Lisa Spiro ‘92, Fondren’s executive director of digital scholarship services, oversees the GIS/Data Center and DMC and shares Blue’s passion for digital humanities scholarship. “After her fellowship with the HRC ended, she became a visitor with Fondren because we wanted to continue to support her work and work with her,” Spiro said.
“One of my interests on campus is to stimulate and support work in the digital humanities, exploring the application of technology to research and publishing in the humanities,” Spiro said. “I also really admire Carroll’s interest in looking at ways scholarship can serve the local community and how they can have a voice in scholarship.”
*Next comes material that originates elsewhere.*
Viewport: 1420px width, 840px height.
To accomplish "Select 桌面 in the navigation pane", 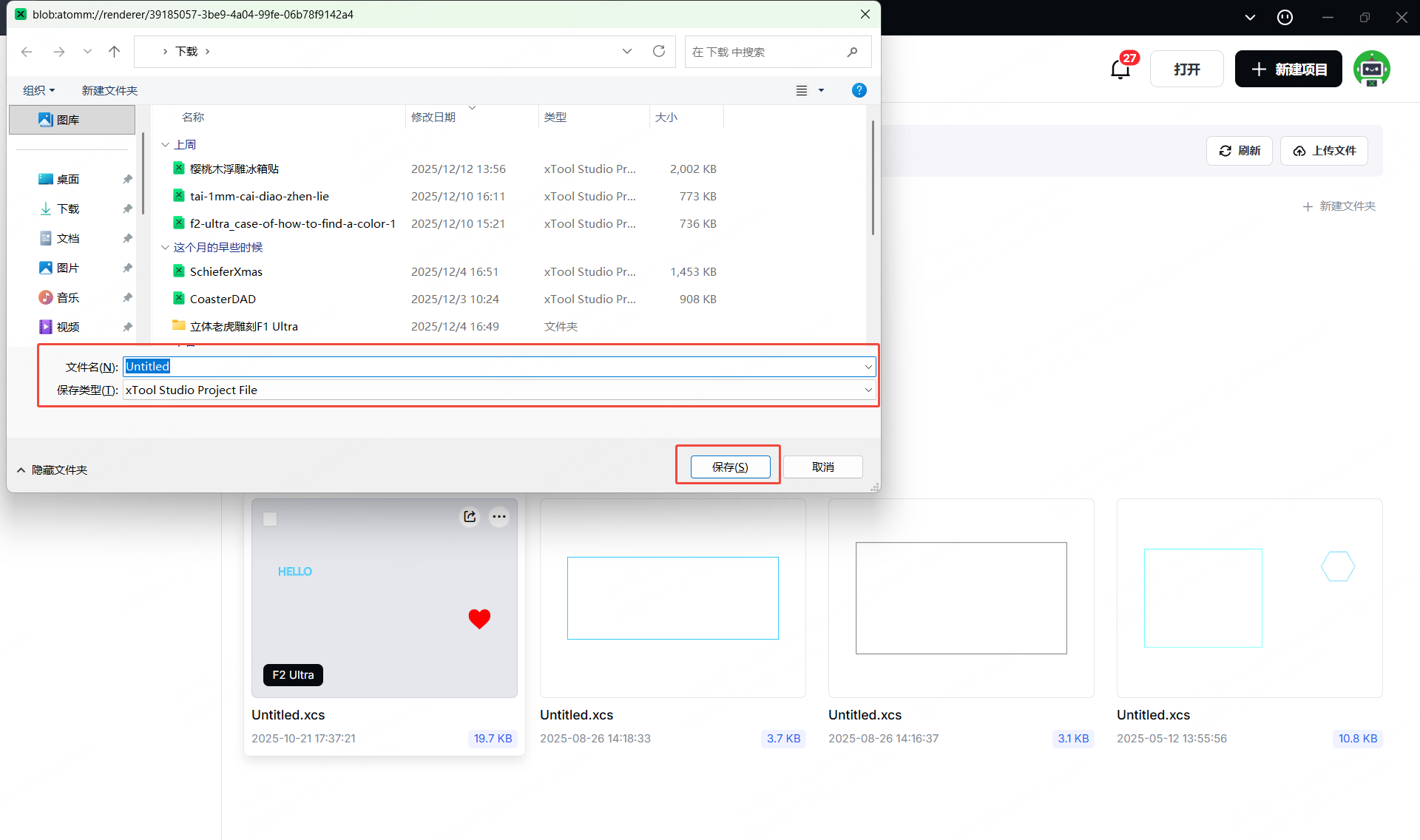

Story mapping is only one of Blue’s current pursuits; she stays busy with her work as the founder of nonprofit The Dawn Project, which uses community-based media training, production and distribution techniques for citizen engagement in neighborhood development. She also is the co-founder of the Southeast Houston Transformation Alliance, which uses creative placemaking like documentaries to create strong, vibrant communities with a sense of history that the residents themselves have helped to tell.
Although Rice may be just another collaborator Blue has brought into the fold along the way, she’s adamant that her time here as a visiting scholar was instrumental in bringing these story maps together for the Chronicle — and not just because of the mapping expertise available at the GIS/Data Center or the resources at the DMC.
“What Fondren has done,” Blue said, “is given me the freedom to do the work.”
Blue, a San Diego State University professor emerita and former University of Houston research professor, is now Rice’s 2018 Center for Engaged Research and Collaborative Learning (CERCL) Scholar-in-Residence at the African-American Library at the Gregory School and Fondren Library’s Woodson Research Center Special Collections and Archives where she is now categorizing and digitizing 50 years worth of her archival materials while continuing her work on an upcoming storymap — this one focused on two of Houston’s toxic waste sites and their vulnerability to floods.